Features

Bruce Babbit reccomends new monuments

The Associated Press
Saturday December 23, 2000

As his expedition pushed into the upper reaches of the Missouri River nearly two centuries ago, Meriwether Lewis marveled at the “scenes of visionary enchantment” in the cliffs and promonotories along the shoreline. 

“I should have thought that nature had attempted to rival the human art of masonry,” Lewis wrote in his journal on May 31, 1805. 

The area Lewis described remains much the same as when he and Capt. William Clark first saw it, and deserves to be protected as a national monument, Interior Secretary Bruce Babbitt said Friday. The Upper Missouri River Breaks is one of five areas Babbitt recommended to President Clinton for preservation as national monuments. 

The other areas include Pompeys Pillar, where Clark carved his name and left the only remaining archaeological evidence of his team’s epic journey through the West. The others include one of the last remaining swaths of pristine grassland in central California and two areas of coral reefs swarming with marine life in the U.S. Virgin Islands. “These natural landscapes are unique, historic American treasures,” Babbitt said in a statement. “They need more care and protection than we are giving them now.” 

Monument designations would give greater protection to the five areas, which are already owned by the federal government. The new protections would likely include bans or restrictions on vehicle use, mining and oil drilling. 

President Clinton has created 11 national monuments and expanded two, using a 1906 law to bring new restrictions to millions of acres, mostly in the West. Critics – including President-elect Bush – call Clinton’s actions unnecessary and unilateral, though they acknowledge that overturning a monument designation in Congress is highly unlikely. 

“It’s the big, strong arm of the government coming in and telling people what they can do,” said Rep. Rick Hill, R-Mont. 

Environmentalists have cheered Clinton’s monument decisions and asked him to create more. 

“If you look at the monument proclamations, all of these protect resources of interest that are national treasures that have either been overlooked in the past or because of political controversy, have not been able to achieve congressional protection,” said David Alberswerth of The Wilderness Society. “It’s not a land grab. These are federal lands to begin with, so you can’t really grab them.” 

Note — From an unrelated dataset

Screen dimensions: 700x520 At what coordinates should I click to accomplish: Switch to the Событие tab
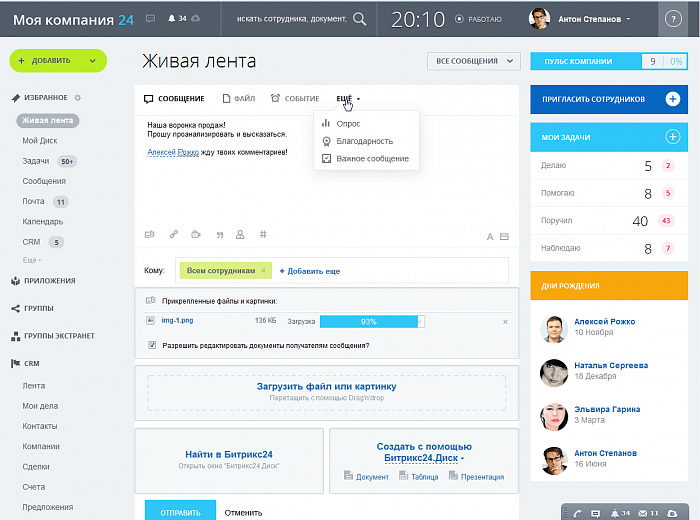tap(295, 99)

Babbitt’s action Friday does not ensure that the areas will be given monument status, though Clinton has not turned down any Babbitt monument recommendation so far. Friday’s recommendations also do not include areas in Arizona and New Mexico which Babbitt has said also deserve to be monuments. 

Environmentalists are strongly urging Clinton to declare the Arctic National Wildlife Refuge a national monument to prevent oil drilling on the refuge’s coastal plain in the Arctic. President-elect Bush strongly supports drilling in the refuge, and opponents of the plan say a law governing federal land in Alaska prohibits new monuments there without congressional consent. 

The monuments Babbitt proposed Friday include: 

• Upper Missouri River Breaks, 377,000 acres along 149 miles of the river in north-central Montana. The sparsely populated area is home to a wide variety of wildlife including elk and bighorn sheep. 

• Pompeys Pillar, a 150-foot sandstone outcropping along the Yellowstone River east of Billings, Mont. Clark named the feature after his nickname for the young son of their Shoshone interpreter, Sacagawea. 

• Carrizo Plain, 204,000 acres of rolling grasslands between San Luis Obispo and Bakersfield, Calif. The area is home to wildlife including several endangered species, American Indian sacred sites and a portion of the San Andreas Fault. 

• Virgin Islands Coral Reef, a nearly 13,000-acre area offshore of St. John in the U.S. Virgin Islands. The area is adjacent to the Virgin Islands National Park and includes “all the elements of a Caribbean tropical marine ecosystem,” the Interior Department said, including mangroves, sea grass beds and coral reefs. 

• An expansion of the Buck Island Reef National Monument in the Virgin Islands, which was first created in 1961. The expansion area includes 18,000 offshore acres of coral reefs, including unusual “haystacks” of elkhorn coral.